A cooking stove that has become popular in Kenya and neighbouring countries has taken pressure off Africa’s threatened forests by reducing the demand for wood and charcoal.

IDRC began supporting research that led to the marketing of the ceramic Jiko stove in the mid-1980s, amid growing concern about deforestation and desertification. Today, surveys show that 80% of households in urban Nairobi and Mombasa use the domestic version of the stove, reducing their fuel consumption by up to 50%, reports Kenyan energy expert Stephen Karekezi.

Developed by the Kenyan agency KENGO, the ceramic Jiko now “has become almost the standard stove in Kenya,” he says.

Karekezi, a former regional manager for KENGO and now director of the Energy, Environment and Development Network for Africa, adds that several thousand institutional-scale Jiko stoves have been distributed within Kenya. Large numbers have also been exported to Ethiopia, Rwanda, Tanzania, Uganda, and other countries.

The big institutional demand for firewood is one reason the larger stoves became a prime focus for IDRC in the 1980s, says former IDRC project officer Ron Ayling. “When you have a reasonably large school of 100 kids, they would go through quite a bit of wood cooking meals,” he says.

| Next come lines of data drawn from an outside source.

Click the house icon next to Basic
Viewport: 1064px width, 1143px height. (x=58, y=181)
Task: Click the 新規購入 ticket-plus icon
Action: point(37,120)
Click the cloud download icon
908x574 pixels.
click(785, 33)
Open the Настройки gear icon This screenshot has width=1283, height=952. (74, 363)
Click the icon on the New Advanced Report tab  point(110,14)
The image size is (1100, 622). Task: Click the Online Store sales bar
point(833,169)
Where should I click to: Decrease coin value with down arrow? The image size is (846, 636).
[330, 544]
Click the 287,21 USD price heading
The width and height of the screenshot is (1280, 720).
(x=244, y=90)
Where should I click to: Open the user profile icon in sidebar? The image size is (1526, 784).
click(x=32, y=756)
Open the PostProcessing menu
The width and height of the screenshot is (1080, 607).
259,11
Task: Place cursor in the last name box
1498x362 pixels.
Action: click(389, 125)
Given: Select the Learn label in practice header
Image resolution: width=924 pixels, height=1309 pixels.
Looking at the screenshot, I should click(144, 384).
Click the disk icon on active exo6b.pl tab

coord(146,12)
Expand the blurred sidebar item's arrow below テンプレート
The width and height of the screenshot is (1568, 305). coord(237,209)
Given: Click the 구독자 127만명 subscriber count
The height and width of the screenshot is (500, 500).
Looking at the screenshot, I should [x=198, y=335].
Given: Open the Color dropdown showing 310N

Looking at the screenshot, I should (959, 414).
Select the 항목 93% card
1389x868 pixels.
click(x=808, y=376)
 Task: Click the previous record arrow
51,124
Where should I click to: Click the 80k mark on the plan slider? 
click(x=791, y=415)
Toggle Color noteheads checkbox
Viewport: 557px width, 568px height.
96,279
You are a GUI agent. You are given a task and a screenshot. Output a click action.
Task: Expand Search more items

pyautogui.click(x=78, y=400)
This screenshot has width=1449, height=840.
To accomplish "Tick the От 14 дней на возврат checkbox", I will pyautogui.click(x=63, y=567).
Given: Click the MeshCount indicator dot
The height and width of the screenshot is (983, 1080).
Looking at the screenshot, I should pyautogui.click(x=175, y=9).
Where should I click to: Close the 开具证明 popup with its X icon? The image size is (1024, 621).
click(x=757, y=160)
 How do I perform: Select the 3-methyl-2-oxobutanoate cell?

Karekezi agrees: “It’s clear that a major source of deforestation is the institutional use of wood. You can see trucks going to institutions with wood specifically cut down for that use.”

With a smaller combustion chamber and insulated sides that ensure less heat is wasted, the ceramic Jiko boosts the efficient use of wood. In homes, where charcoal is used, the greener technology also delivers an economic dividend. It allows poor families to use money otherwise spent on fuel toward the purchase of food.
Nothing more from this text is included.